[Selected excerpt]
--*--
Visualising transfer functions in the Z-domain

I’m fortunate to share an office with DSP guru Richard Hayes who, over the last week or so, has given me a couple of brilliant 20-minute tutorials on the Z-transform which have really helped to clear up some points that have been confusing me for years. In fact, I’m ashamed to say that my knowledge of the Z-transform has always been a bit shaky, trailing far behind my modest level of understanding of the Fourier and Laplace transforms.

I first encountered all of these transforms as an undergraduate engineer in UCD back in the 1990s, but I really only learned them off well enough at that time to get me through the exams. Although I could sort of understand the basic principle of each transform, my intuitive understanding of the mathematics was totally inadequate. It wasn’t until I was doing my masters in UCD’s Rehabilitation Engineering lab around 1999 that I first developed the deeper intuitive grasp of these techniques which one requires in order to apply them with confidence, or to apply them creatively. My point of entry to real, meaningful understanding was the Discrete Fourier Transform (DFT) which I learned inside out by writing my own (very inefficient) C implementation. Although the DFT can be thought of as a special case of the Z-transform, I remained mostly baffled by the Z-domain even after that. In some ways, the Z-Transform equation looks innocuous enough:

X(z) = \mathscr{Z}\left\{{x[n]}\right\} = \sum\limits_{n=-\infty}^{\infty} x[n]z^{-n}

However, trying to actually visualise what happens when a signal (or system) is transformed from the time domain into the Z-domain is (for most people, including me) very challenging.
--*--
[Given records]

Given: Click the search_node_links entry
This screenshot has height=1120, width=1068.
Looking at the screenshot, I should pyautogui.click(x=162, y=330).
--*--
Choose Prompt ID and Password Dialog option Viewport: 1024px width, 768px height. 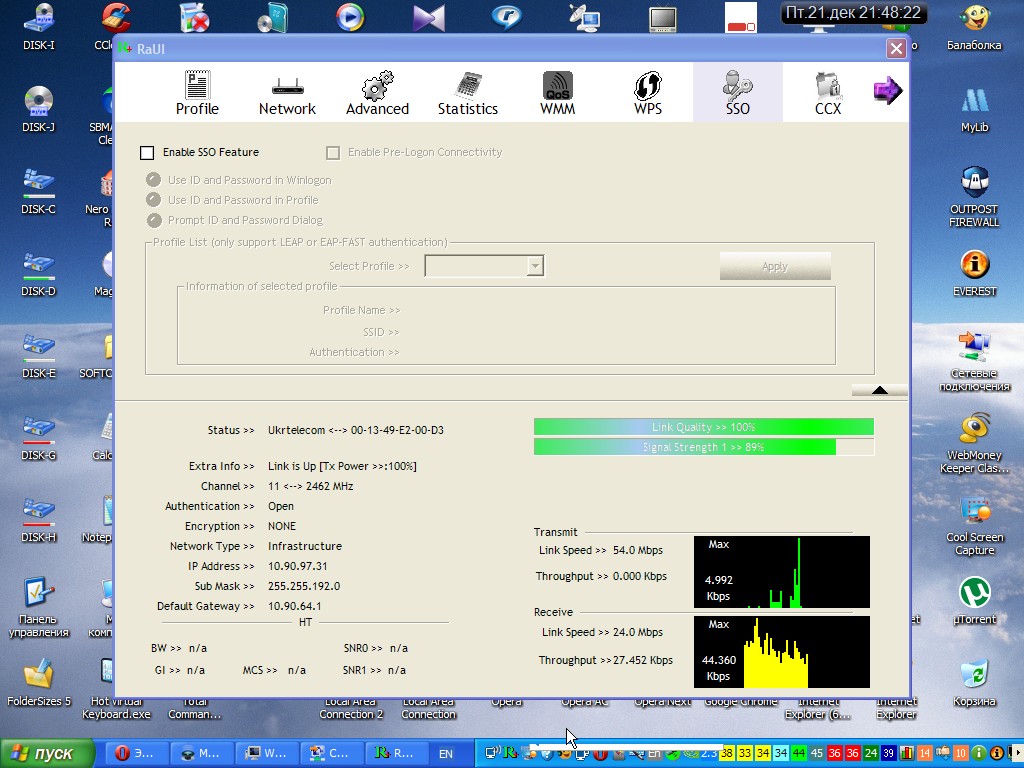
--*--
[Objective 1] In the Z-transform passage, quote everything from "However, trying to" down to "me) very challenging.".
[Objective 2]
Answer these questions using the Z-transform passage:
(a) Who shares an office with the writer and gave the tutorials on the Z-transform?
(b) Which transform did the writer learn inside out by writing a C implementation?
(c) Around what year was the writer doing a masters in UCD's Rehabilitation Engineering lab?

[Finished answer 1]
However, trying to actually visualise what happens when a signal (or system) is transformed from the time domain into the Z-domain is (for most people, including me) very challenging.

[Finished answer 2]
(a) Richard Hayes
(b) The Discrete Fourier Transform (DFT)
(c) Around 1999